## WHAT TO WORK ON
1) In the e-governance passage, how many ministries now process around 90 percent of their documents electronically?
2) Decide whether each statement agrees with the e-governance passage, answering yes or no and quoting the words that settle it: (a) More than 10 million documents were settled. (b) The text states that the tape used on colonial government documents had to be red. (c) Harassment and public suffering are increasing.
3) Extend the e-governance passage by writing what comes after its final sentence.

## SOURCE EXTRACT
+++++
Source: National Cyber Security – Produced By Gregory Evans

No one knows who first started the practice of binding government documents with red tape during the colonial era. It could have been red, white or blue – any colour. Here this red tape got translated into ‘redtapism’ and red tape oppression favouring the bureaucracy started, rather than serving the people. Its implication, at the beginning, was to indicate inertness of bureaucracy, but later ‘speed money’ or illegal transaction got attached to it.
Electronic governance (E-governance) has brought about a positive change amid this red tape oppression in Bangladesh. Processing of around 90 per cent documents under 25 ministries are now being done electronically. As many as 3.2 million e-mails were exchanged, and more than 10 million documents were settled. There is a positive change in the system and it hurt the ‘bribe business’ in the offices. 

In some cases speed money was no longer needed, since the officials involved were having a difficult time coping with the fast change of the system. Harassment and public suffering are declining. But one thing must be remembered that at the end of the day the man behind the machine is the most important one. So after witnessing the efficiency of the e-documents in this earlier stage, there is no point of taking it for granted.
+++++
## DATA SEGMENT
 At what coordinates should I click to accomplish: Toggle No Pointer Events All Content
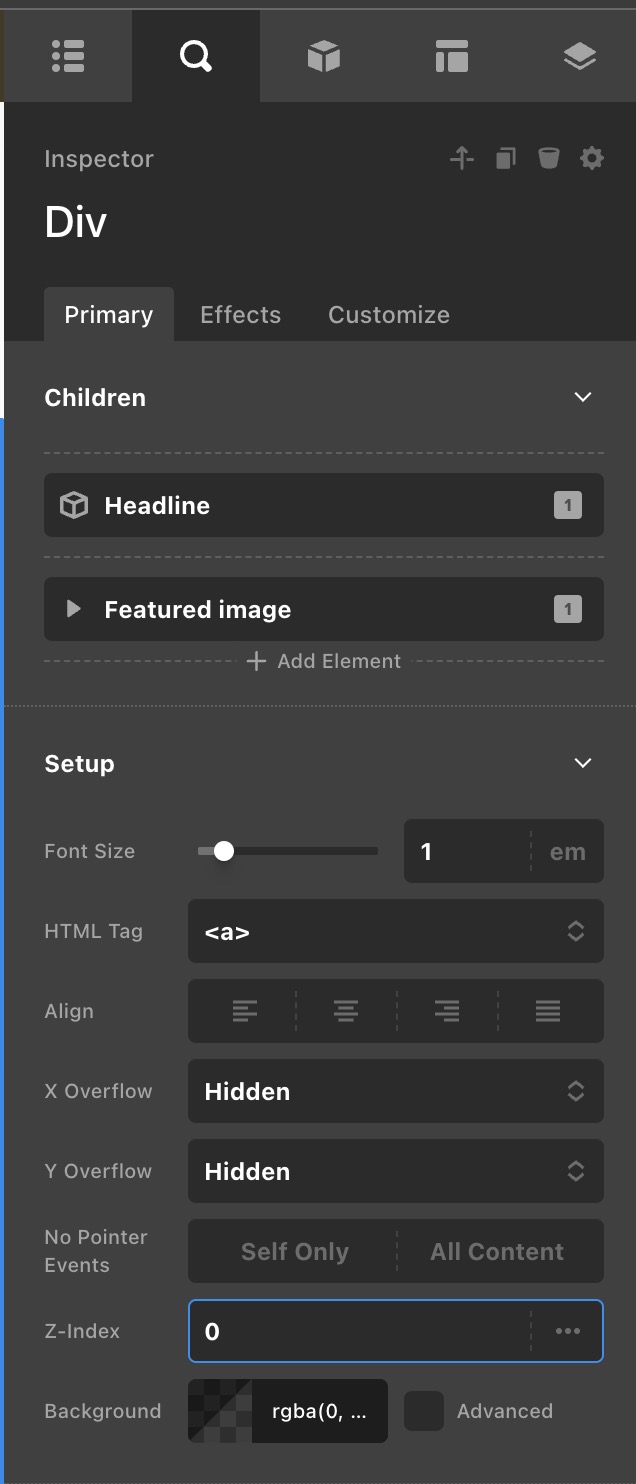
+++++
## EXPECTED RESULTS
1) 25 ministries

2)
(a) Yes: "more than 10 million documents were settled."
(b) No: "It could have been red, white or blue – any colour."
(c) No: "Harassment and public suffering are declining."

3)
The policymakers should be aware that dishonest officials will always be naturally looking for a viable alternative. So, while developing the software or the system, it is important that the operators have the knowledge and understanding about the malpractice of the e-governance and the solution for that. The staff must have a minimum level of skills. We are on the brink of a fourth industrial revolution, so we might consider that at one point robots might be used for office management. That means we are faced with a new situation entirely.
Electronic document management is creating transparency in government work, bringing accountability. The challenge is to keep this system from being corrupted by itself. There will be a risk of mechanical malfunction. There might be attempts to reincarnate the invisible ghost of speed money by devising new schemes by attempting misuse of the new system. Here a simple mistake can bring a big disaster. It will be a matter of great regret, if the e-document management remains faulty, because the penalty will be severe.
It is important to make certain that the benefit e-document is now providing by reducing harassment sustains and prevents malpractice. Lesson must be taken from the Bangladesh Bank heist where the system was hacked.
That incident showed that even though e-document brings speed in processing important and sensitive documents, it can also cause great disaster from a simple inadvertency. So, it is very important to keep the mischievous nature of hacking in mind.
We wish the government’s initiative to create a revolution by reducing the use of paper in official work all the success, something that is happening during the Golden Jubilee of our independence in 2021. It is important to ensure that there is no flaw and carelessness and necessary protection and security measures are taken.